First and foremost is to understand the why - the motivation behind why the organization wants to transition.

Over 80% of transformations fail and in my experience, it's predominately because of undertaking them for the wrong reasons - cost-cutting, making teams do more work with fewer people, "because google does it", etc are all the wrong reasons.

Any kind of change (both personal and org change) is taxing, hugely disruptive, and takes time. The only way to get through the tough times and prevail is to have a compelling 'why' that you (and in the case of org change, the majority of your people) truly believe in.

You can read more in my blog post, 'Is Your Transformation Failing, Too?'75, but after being a part of half a dozen of transformations myself and looking at other case studies I find the most successful all have the same winning formula:

The right motivation + enough people in the org who believe in it = success.

How do you put this into practice?

Well as I said at the start, the first step is understanding what the motivation is for undertaking the transformation. There needs to be a real need. A real problem to solve - half a dozen 'successful' transformations have all started at a critical point for the business, like failure/real decline. 
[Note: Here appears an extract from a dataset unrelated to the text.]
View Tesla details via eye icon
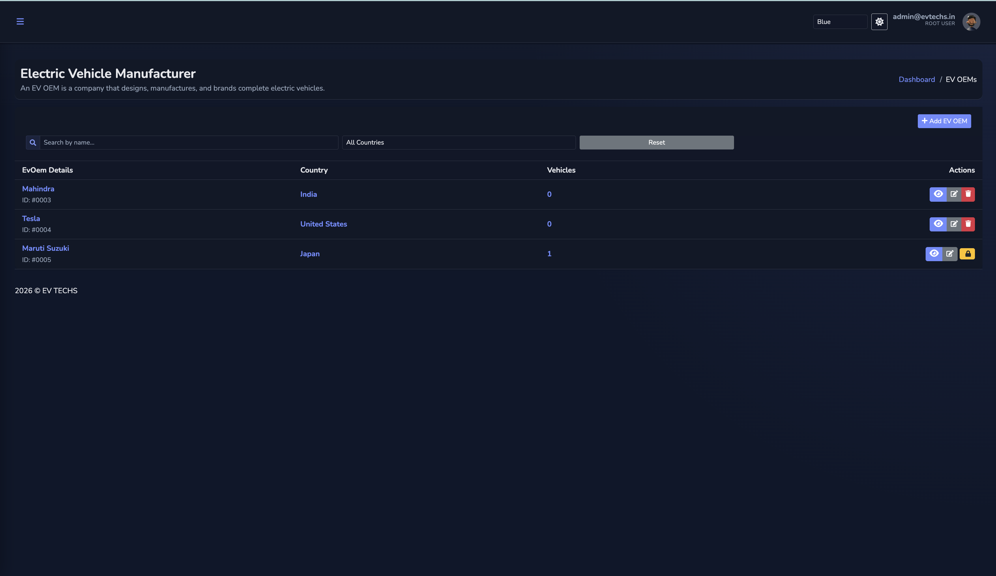Viewport: 996px width, 576px height. point(938,224)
One that I personally led (this was a product-led transformation, not agile) was for a media company that was seeing a real decline in their viewership as the rise of streaming media like Netflix was disrupting them - there was a real problem and a sense of urgency. Something that rallied people and made us act now, not later.
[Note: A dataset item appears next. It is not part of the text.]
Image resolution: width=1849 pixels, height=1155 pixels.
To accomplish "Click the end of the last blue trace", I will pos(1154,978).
This brings me to the second part of the equation, "enough people who believe in it"

Starting a movement starts with the why, but it really hinders on execution.

A great example of this is a case study I share in my blog about a transformation consultancy called K2K Emocionando165 who require their clients to have over 80% of their employees117 vote yes to the change otherwise they won't proceed with it. 

This is all about ensuring that you have the critical mass, or least the confidence in building that mass which is necessary to sustain the movement.

Rallying people behind the why is one thing but you need enough internal champions who will carry the baton and motivate others to really pull any kind of org-level change off. Without it the movement will simply die-off as it struggles to get the critical mass it needs to push past the threshold.

How this can look in practice: 

  1. Leaders go first. The first step is a crucial one and that's for leadership to 'lead by example' and model the new behaviors they wish others to follow. Moving to a more agile way of working is not about practices or process it's about mindset so the change must begin with leaders displaying this new mindset and behaviors. This is the only way to shift culture.
  2. Start small. One way leaders can lead by example is to help create the space for at least one or two teams to start operating in this new way. The key here for these teams are for them to be in a good position to be exemplary examples. Get the leaders to help rope them off from the rest of the organization and provide them with the ability to create their own culture and operate in this new way.
  3. Start to make noise around it. Like I said you want them to be exemplars. You want people to be jealous of them and WANT it themselves. This is again where leaders can help, they can help be the team's cheerleaders and must be the evagalists for this new way or working. This will help inspire others and get that movement going.
  4. Expand the bubble. Once others start to ask for working in this new way too, allow the new culture-agile-bubble to expand to include these new people as well. Then make some more noise. Now you have multiple teams all operating in this new way and being advocates for this new way or working. Now the movement is rolling.
  5. Continue to iterate and expand the bubble until it consumes the whole organization. There will come a tipping point as you approach that critical mass and you'll almost lose control of its expansion. People will start to pick things up themselves and operate in this new way as if it's no longer even a question or choice.